Melihat kedatangan Haris, buru-buru Dewi menggamit lengan suaminya sambil merapatkan tubuh pada laki-laki itu. Melihat tingkah menyebalkan Dewi, hati Sofia semakin panas.

"Mas, aku lapar. Sofia tidak mau menyiapkan makan untuk kita." Dewi merengek seperti anak kecil.

"Menyiapkan makan? Enak saja!" 

"Ya iyalah. Aku kan tamu di sini." Sofia benar-benar dibuat kesal oleh perempuan yang terus menempel pada sang suami. Ingin rasanya dia mencakar wajah dan bibir merah wanita itu agar tahu sedikit sopan santun.

"Sudah ... sudah. Ayo kita cari makan di luar, Mas juga lapar nih."

Dewi tersenyum mendengar ajakan Haris. Memang itu yang dia mau. Tadi dia sengaja menanyakan sarapan hanya untuk memancing emosi Sofia. Tentu saja Dewi tak berani menyentuh makanan dan minuman di rumah Sofia. Takut yang empunya rumah menambahkan sianida atau semacamnya dalam makanan dan minuman di rumah ini. Memikirkan itu Dewi bergidik ngeri. 

Merasa dipelototi oleh Sofia, Dewi membuang wajah ke arah lain dan tersenyum penuh kemenangan. Perempuan bertubuh sintal itu lalu melangkah sambil bergelayut manja di lengan Haris. Tak ada sama sekali penolakan dari pria yang kini memiliki dua istri. Lelaki itu membiarkan saja segala tingkah istri barunya yang sengaja bermanja-manja di depan istri pertama. Haris seolah tidak peduli pada sebuah hati yang terluka karena menyaksikan kemesraan mereka.

Kedua orang itu lalu berjalan keluar rumah. Haris mulai menyalakan motor matic milik Sofia yang terparkir di depan rumah, sementara Dewi langsung duduk membonceng di belakang. Merasa terus diperhatikan oleh Sofia, tingkah Dewi semakin menjadi. Wanita itu kembali merapatkan tubuhnya pada Haris. Kedua tangannya melingkar sempurna memeluk erat pinggang Haris dari belakang. Dengan senyum mengejek dia memandang Sofia yang terpaku di tempatnya berdiri.

Sofia bergegas menutup pintu rumah dan menguncinya. Tidak sudi berlama-lama menyaksikan pemandangan yang hanya membuat hatinya kembali sesak. Sofia tidak mau Dewi melihat air matanya. Dia sudah berjanji pada diri sendiri untuk tidak memperlihatkan kelemahan di depan perempuan yang telah berhasil merebut hati suaminya.

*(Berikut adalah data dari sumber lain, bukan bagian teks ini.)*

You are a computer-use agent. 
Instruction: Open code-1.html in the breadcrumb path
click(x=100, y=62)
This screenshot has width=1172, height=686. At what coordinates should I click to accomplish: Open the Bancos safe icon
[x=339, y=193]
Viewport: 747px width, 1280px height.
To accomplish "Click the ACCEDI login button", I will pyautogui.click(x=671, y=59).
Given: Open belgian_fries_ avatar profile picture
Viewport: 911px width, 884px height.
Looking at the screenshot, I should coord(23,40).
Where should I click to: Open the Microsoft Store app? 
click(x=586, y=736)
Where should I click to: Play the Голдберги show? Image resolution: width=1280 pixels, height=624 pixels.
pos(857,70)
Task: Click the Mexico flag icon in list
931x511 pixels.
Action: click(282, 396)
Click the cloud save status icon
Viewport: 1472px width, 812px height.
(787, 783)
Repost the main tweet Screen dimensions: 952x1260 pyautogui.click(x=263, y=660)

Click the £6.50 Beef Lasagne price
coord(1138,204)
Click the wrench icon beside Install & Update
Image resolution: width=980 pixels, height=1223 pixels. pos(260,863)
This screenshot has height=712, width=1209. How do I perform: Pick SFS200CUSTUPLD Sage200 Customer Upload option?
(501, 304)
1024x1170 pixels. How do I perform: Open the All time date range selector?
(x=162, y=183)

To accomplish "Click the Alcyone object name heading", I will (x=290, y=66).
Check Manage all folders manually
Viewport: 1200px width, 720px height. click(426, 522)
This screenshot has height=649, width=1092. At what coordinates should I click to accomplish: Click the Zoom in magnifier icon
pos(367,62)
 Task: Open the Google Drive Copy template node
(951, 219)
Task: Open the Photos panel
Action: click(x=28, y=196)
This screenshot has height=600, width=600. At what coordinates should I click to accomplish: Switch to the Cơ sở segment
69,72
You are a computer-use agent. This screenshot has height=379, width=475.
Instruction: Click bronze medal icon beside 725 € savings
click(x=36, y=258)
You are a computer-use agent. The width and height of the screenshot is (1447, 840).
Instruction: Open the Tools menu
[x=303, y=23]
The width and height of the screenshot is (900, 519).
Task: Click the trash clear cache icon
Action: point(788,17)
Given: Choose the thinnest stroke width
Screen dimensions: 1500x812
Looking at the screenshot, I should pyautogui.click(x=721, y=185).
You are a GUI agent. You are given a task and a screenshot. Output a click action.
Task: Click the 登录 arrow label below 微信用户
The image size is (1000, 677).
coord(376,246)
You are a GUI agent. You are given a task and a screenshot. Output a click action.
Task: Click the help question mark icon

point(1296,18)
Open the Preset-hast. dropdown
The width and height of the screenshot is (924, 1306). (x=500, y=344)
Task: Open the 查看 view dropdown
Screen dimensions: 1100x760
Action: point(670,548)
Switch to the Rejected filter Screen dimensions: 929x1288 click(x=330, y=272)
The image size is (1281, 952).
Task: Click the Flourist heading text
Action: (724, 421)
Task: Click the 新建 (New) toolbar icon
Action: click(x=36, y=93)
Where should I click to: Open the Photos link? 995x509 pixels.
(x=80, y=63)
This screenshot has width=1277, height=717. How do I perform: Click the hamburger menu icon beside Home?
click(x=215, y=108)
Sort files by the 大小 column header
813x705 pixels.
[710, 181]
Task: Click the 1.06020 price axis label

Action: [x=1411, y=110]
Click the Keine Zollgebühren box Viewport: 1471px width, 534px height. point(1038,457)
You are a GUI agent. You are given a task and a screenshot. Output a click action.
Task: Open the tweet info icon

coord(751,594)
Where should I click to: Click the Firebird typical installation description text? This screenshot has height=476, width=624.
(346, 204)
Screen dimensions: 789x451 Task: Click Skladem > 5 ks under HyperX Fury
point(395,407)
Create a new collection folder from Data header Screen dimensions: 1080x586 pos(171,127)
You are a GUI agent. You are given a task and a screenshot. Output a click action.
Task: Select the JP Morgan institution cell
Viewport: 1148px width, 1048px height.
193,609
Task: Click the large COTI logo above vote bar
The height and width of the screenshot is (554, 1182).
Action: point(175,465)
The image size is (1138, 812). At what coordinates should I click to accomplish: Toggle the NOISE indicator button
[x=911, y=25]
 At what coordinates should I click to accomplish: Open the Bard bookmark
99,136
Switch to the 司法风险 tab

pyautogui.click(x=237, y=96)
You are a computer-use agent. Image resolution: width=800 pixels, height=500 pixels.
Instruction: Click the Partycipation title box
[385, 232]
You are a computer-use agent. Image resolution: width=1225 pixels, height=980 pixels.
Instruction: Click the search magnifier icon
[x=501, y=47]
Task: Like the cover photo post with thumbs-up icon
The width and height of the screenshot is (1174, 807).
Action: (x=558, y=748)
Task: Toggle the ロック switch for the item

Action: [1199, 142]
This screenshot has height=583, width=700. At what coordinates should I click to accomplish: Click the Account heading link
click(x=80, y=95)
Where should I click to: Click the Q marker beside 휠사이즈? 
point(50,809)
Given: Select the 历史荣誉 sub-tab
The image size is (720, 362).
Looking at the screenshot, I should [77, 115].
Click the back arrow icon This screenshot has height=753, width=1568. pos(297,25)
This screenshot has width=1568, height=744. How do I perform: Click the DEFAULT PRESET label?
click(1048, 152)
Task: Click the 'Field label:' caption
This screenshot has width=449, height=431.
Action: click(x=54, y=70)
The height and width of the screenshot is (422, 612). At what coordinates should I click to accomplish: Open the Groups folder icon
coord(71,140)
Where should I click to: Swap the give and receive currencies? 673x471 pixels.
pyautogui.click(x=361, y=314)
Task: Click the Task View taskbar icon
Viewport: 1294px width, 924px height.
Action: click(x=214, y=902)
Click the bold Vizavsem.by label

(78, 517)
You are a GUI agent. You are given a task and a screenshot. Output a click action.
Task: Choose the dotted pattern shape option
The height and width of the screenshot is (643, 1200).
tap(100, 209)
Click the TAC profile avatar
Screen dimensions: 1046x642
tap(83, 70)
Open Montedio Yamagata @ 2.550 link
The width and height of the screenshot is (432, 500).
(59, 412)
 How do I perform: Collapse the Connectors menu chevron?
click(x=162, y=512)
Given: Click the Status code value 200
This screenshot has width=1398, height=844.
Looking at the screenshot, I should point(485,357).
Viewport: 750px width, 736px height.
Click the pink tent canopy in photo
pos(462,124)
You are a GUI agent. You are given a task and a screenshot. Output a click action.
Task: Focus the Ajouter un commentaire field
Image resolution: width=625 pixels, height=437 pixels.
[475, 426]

Setelah kepergian dua orang itu, Sofia melangkah masuk menuju kamar utama. Tangannya menekan handel lalu mendorongnya kasar hingga pintu terbuka lebar. Netranya sedikit membulat saat menyaksikan pemandangan di dalam sana.

Kamar pribadinya itu terlihat begitu berantakan. Tampak selimut teronggok di sudut ruangan dekat kamar mandi. Sebuah lingerie merah tergeletak begitu saja di atas lantai. Sofia geleng-geleng kepala menyaksikan pemandangan di depannya. Dengan perasaan jijik, ditarikhya kuat-kuat kain seprei yang sudah setengah terbuka, hingga lepas dari tempatnya. Selimut, kain seprei dan lingerie bekas pakai Dewi dibawanya ke halaman belakang rumah. Hendak dibakarnya benda-benda itu, kalau perlu dengan ranjangnya sekalian.